この本を読んでみて、こうしたスタイルこそがまさに佐々木さんの言うところの「ノマドワーキング」なのだということを知った。


因みに、「ノマド」とは遊牧民を意味する言葉らしいが、非常にセンスのあるネーミングだ。


佐々木さんの著書の内容は是非買って読んで頂きたいが、私自身が一番参考になったのは、「アテンションコントロール」の下りである。独りで仕事を進めるスタイルだと、時間の使い方は自分のコントロール下におけるのだが、それ故に油断しているとアテンション(注意力)が散漫になりがちだ。自宅に週末仕事を持ち帰ろうとすると、ついついTVを観てしまって結局大して進めることができない、なんていう人は要注意ということだろう。


自分自身のケースを考えると、そこまで注意力散漫になることはないものの、やはり本来進めていたはずのヘビーな仕事とは違うライトな仕事に嵌ってしまうという経験はかなりあった。

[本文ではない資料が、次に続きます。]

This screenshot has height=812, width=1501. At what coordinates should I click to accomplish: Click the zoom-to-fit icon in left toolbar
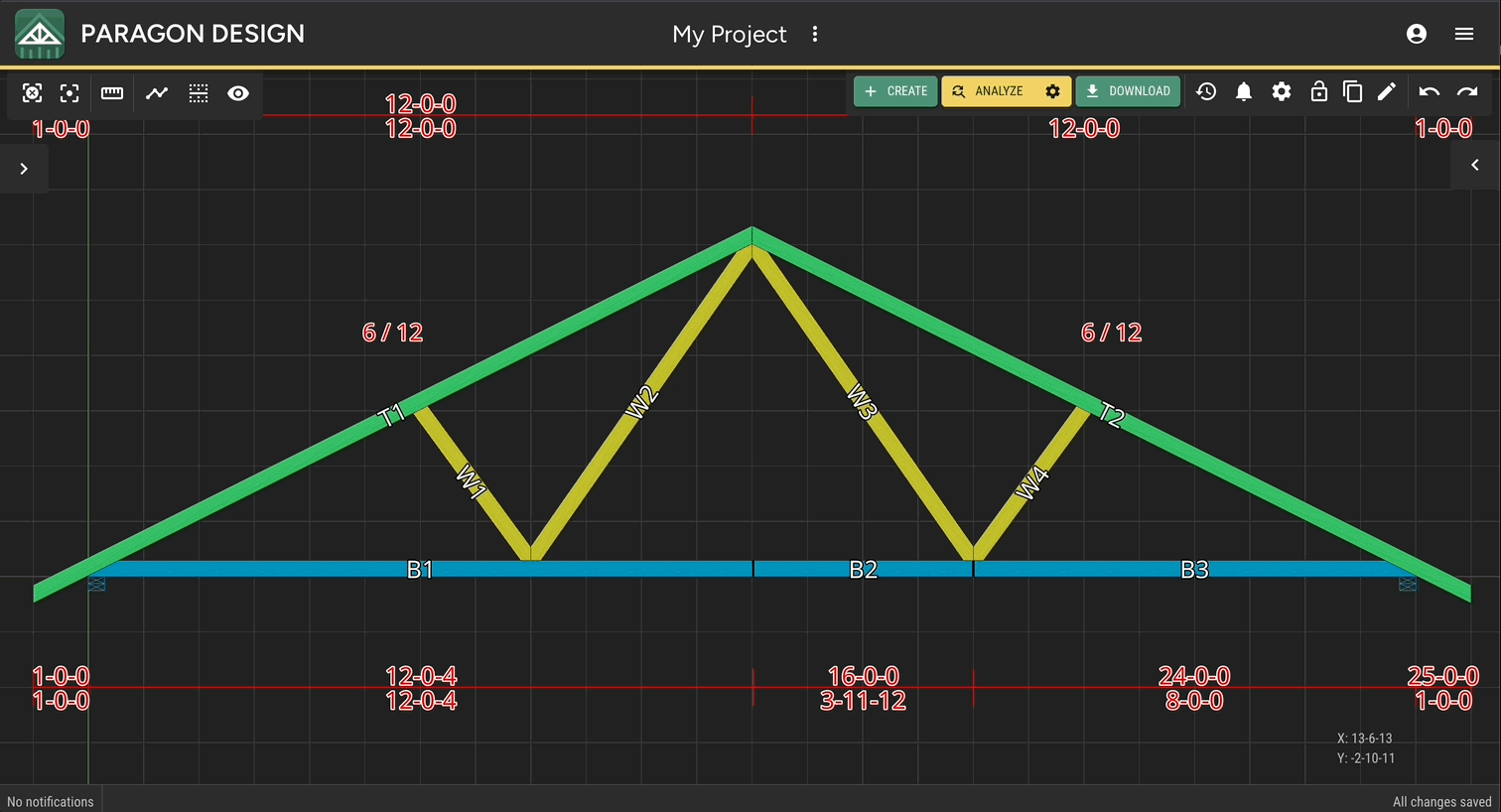(x=32, y=93)
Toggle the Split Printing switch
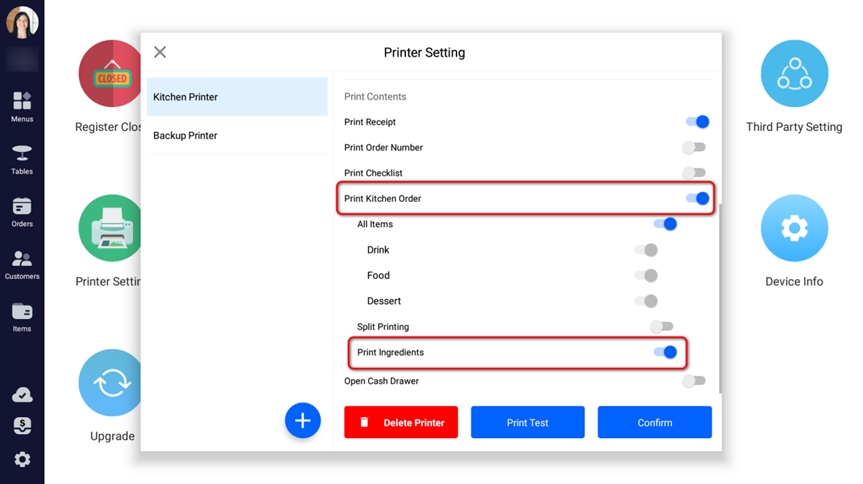863x484 pixels. tap(661, 327)
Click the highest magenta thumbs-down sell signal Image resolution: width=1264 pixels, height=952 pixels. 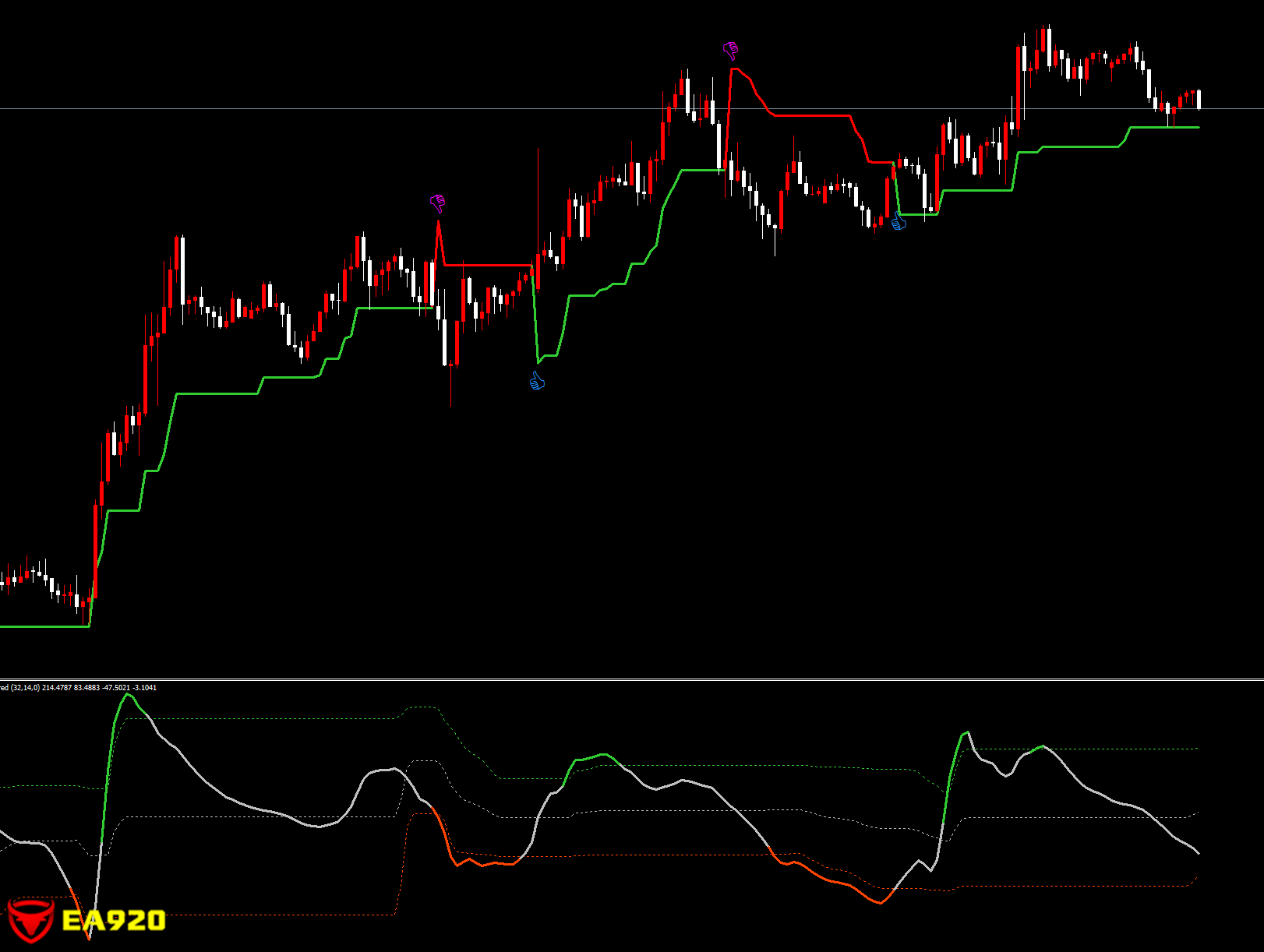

佐々木さんが言うには、「ACDC」プロセス(Acquisition<取得する>、Classify<整理する>、Dig<掘り下げる>、Collaborate<連携する>)を意識して、高いアテンションが不要な最初の「AC」部分と、大いに必要な後半の「DC」の部分を交互に持ってくる仕事のリズムを作るのが大切、ということである。


何となくそんな感じかなと思っていたことなのだが、実際にかなり意識して時間をマネジしてみると、結構能率が上がることをこの2日ほどで実感した。著者の佐々木さんに感謝、である。


この本に唯一付け足すことがあるとしたら、「セキュリティの確保への意識」、だろう。モバイルで外で仕事をするということは、いつどこで誰にPCやi-phoneの画面を覗かれるかわからない、という意識を持つことが大切だ。いくら管理するデータがクラウドの向こう側にあるとはいえ、どこかで画面は表示するわけなので。ということで、「覗き見防止フィルター」は必需品と言え、私自身も愛用している。


ということで、今後もメディカル・インサイトは「ノマド」で行こう!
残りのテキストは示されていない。